Reference

State pensions: what they actually pay.

European state pensions vary wildly. The same household relocating from Manchester to Lyon to Munich would receive substantially different state benefits in retirement. This page lays out the structures — with current figures — so you can subtract the right number from your target spending.

France — the régime général

The French state retirement system is a pay-as-you-go scheme administered by CNAV. The basic pension (50 % of average pay over the best 25 years, capped at the social security ceiling) is supplemented by mandatory complementary schemes (AGIRC-ARRCO for private-sector employees) that typically add another 25 % of replacement rate.

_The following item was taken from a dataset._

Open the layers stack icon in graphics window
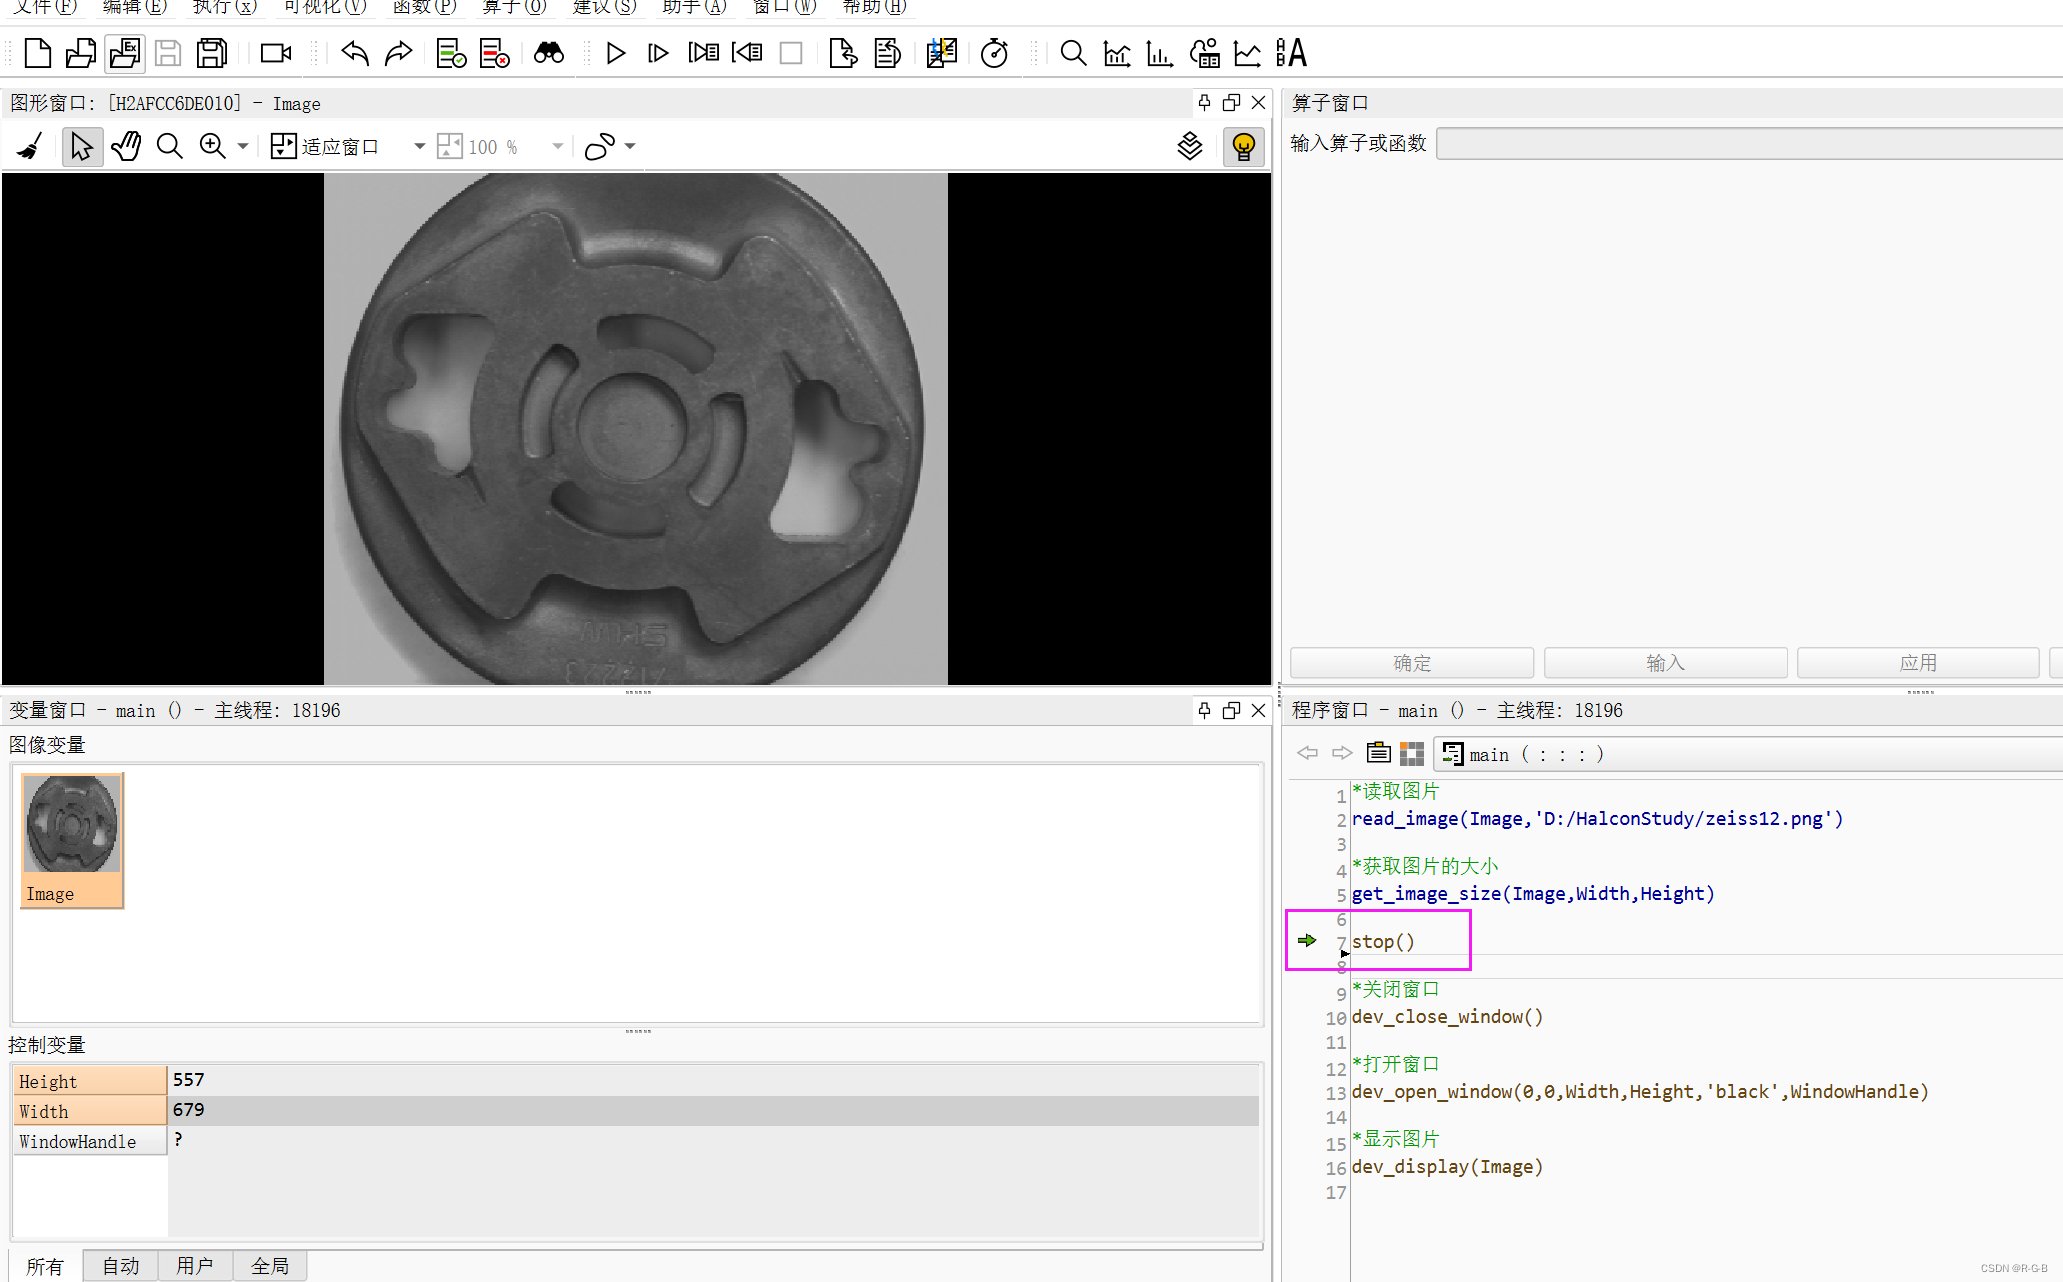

Combined, a full-career private-sector employee earning around the median wage retires on roughly 50 % of net pre-retirement income.

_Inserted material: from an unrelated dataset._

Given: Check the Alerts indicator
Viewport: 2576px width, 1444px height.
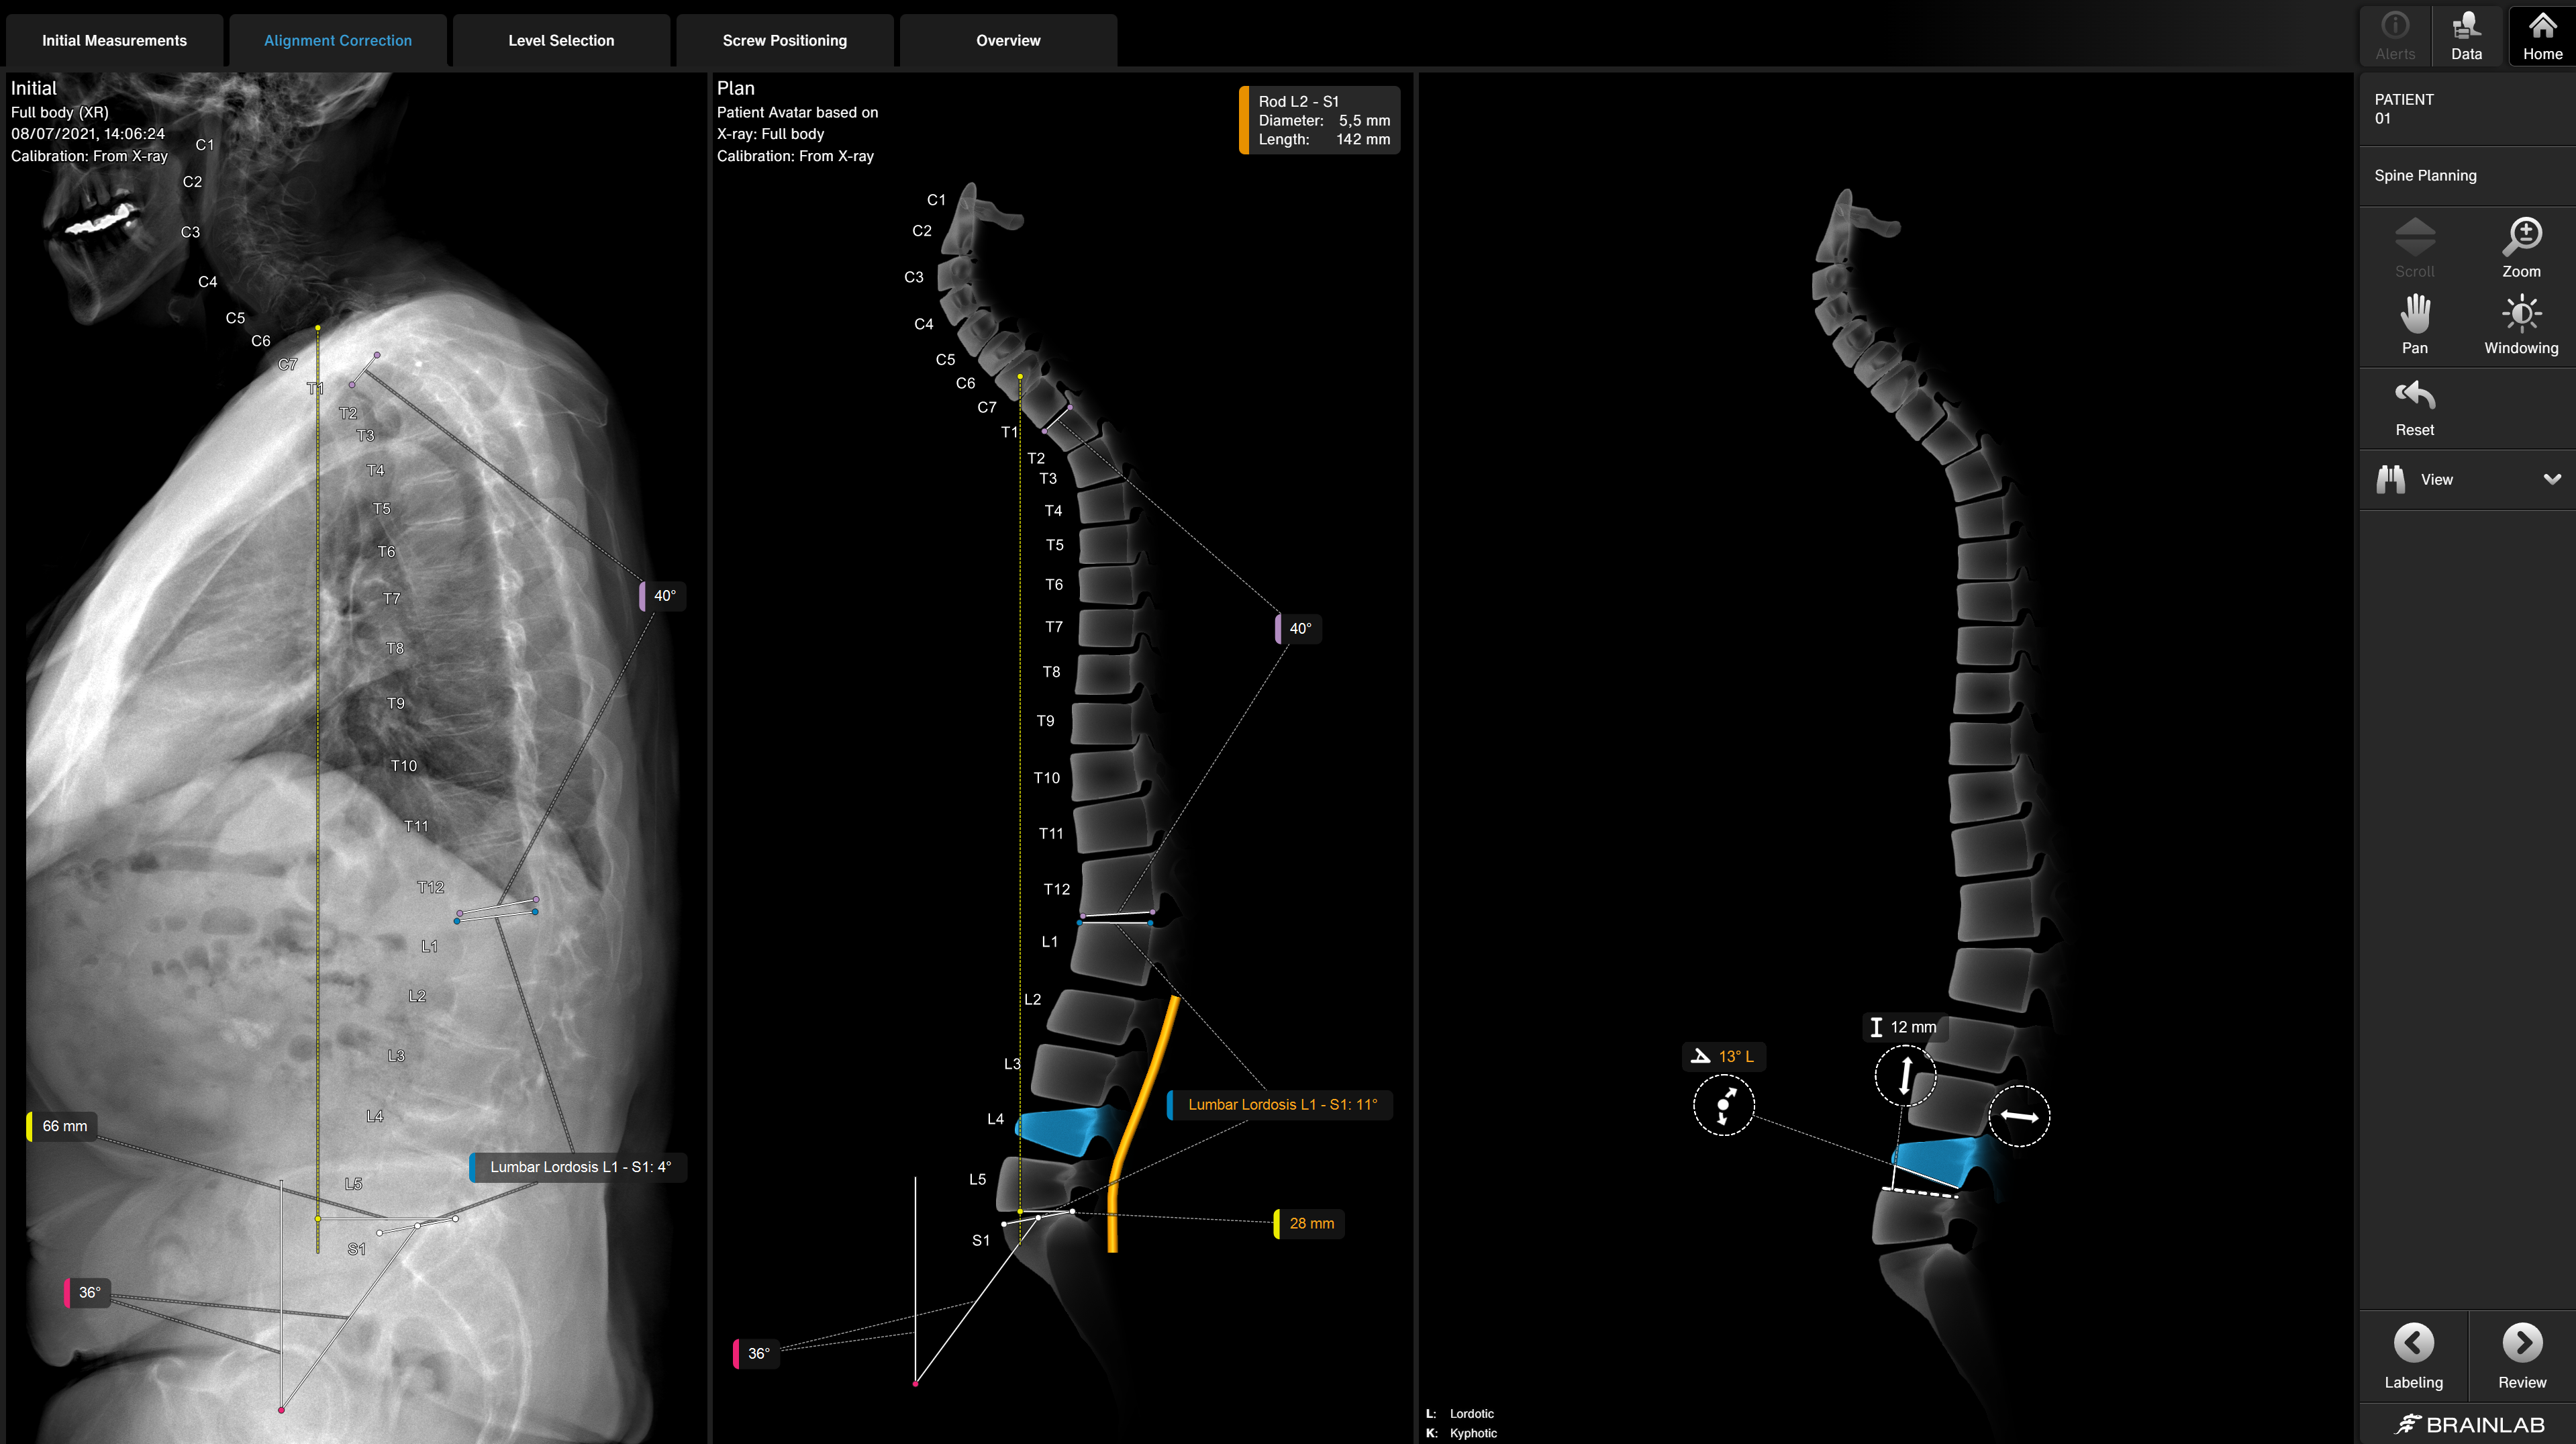Looking at the screenshot, I should point(2395,33).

Eligibility age (legal retirement) was raised to 64 in the 2023 reform; full-rate pension typically requires 43 years of contributions. Cross-border workers aggregate contribution periods across EU member states under the EU Coordination Regulation.

Germany — Deutsche Rentenversicherung

The German state pension (gesetzliche Rentenversicherung) is calculated in Entgeltpunkte (earnings points). One point per year for an employee earning the national average salary; partial points for lower earners and points capped at the contribution ceiling for higher earners. The current point value (May 2026) is approximately €39.32 /month.

A full-career average earner accumulates approximately 45 points over 45 years and retires on roughly €1,770 /month gross — about 48 % replacement rate at the median wage. Standard retirement age is 67, with reductions for early retirement.

United Kingdom — New State Pension

The new state pension (introduced 2016) pays a flat amount to anyone with 35 qualifying years of National Insurance contributions. The full rate from April 2026 is approximately £230.25 /week, or roughly £11,975 /year. State pension age is currently 66, rising to 67 by 2028.

The flat-rate structure means UK higher earners receive a smaller replacement rate than median earners — roughly 25 % replacement at median income and falling to 12 % at £100,000 /year. This is why UK retirement planning leans heavily on workplace and personal pension provision (via auto-enrolment and SIPPs).

Netherlands — AOW plus second pillar

The Dutch state pension (AOW) is a flat residency-based pension of approximately €1,500 /month for a single retiree. By itself it produces a low replacement rate — the structure assumes a strong second-pillar workplace pension, which is near-universal in the Netherlands and frequently delivers another 50 % replacement rate. Combined first and second pillars produce one of the highest retirement replacement rates in Europe (~70 %).

AOW age is linked to life expectancy and currently stands at 67 years and 3 months, rising further over time.

Switzerland — the three-pillar system

Switzerland's first pillar (AHV/AVS) is a flat pay-as-you-go pension. Maximum monthly benefit is approximately CHF 2,520 for a single retiree with full contribution history. The second pillar is mandatory occupational pension (BVG/LPP); the third pillar is voluntary tax-advantaged savings (3a/3b accounts).

First-pillar replacement rate alone is roughly 40 % at median income. The Swiss system relies on the second pillar to bring total replacement rate to ~60 %.

How to use these in the calculator

Convert your expected state benefit to a monthly figure. Subtract it from your target monthly retirement spending. Enter the net figure as the spending input on the main calculator. Example: target spending €3,500 /month, expected German state pension €1,770. Net spending from savings: €1,730 /month. The calculator's drawdown projection then accurately reflects what your savings actually need to cover.